[Opening Working data section]

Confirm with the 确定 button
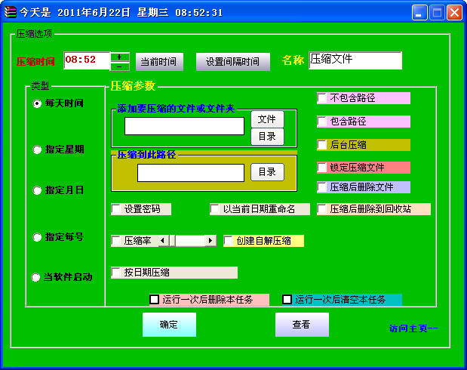467x370 pixels. click(169, 325)
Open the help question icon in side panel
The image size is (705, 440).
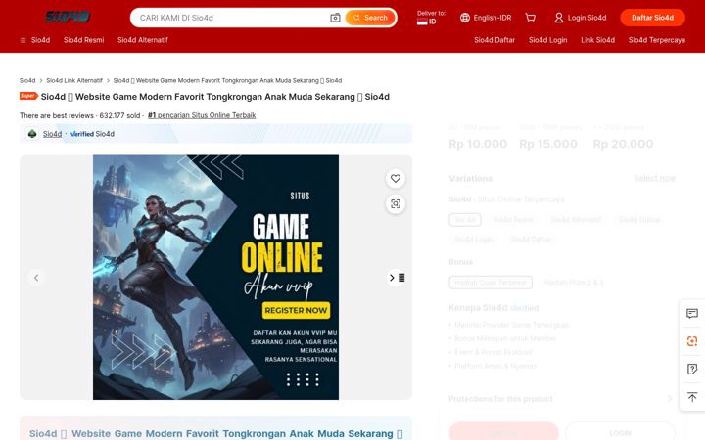pyautogui.click(x=692, y=369)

[Closing Working data section]

*Exercise aim*: Would you output the data exactly, without any of its images?

*Written response*:
Confirm with the 确定 button
467x370 pixels. click(169, 325)
Open the help question icon in side panel
The image size is (705, 440).
pyautogui.click(x=692, y=369)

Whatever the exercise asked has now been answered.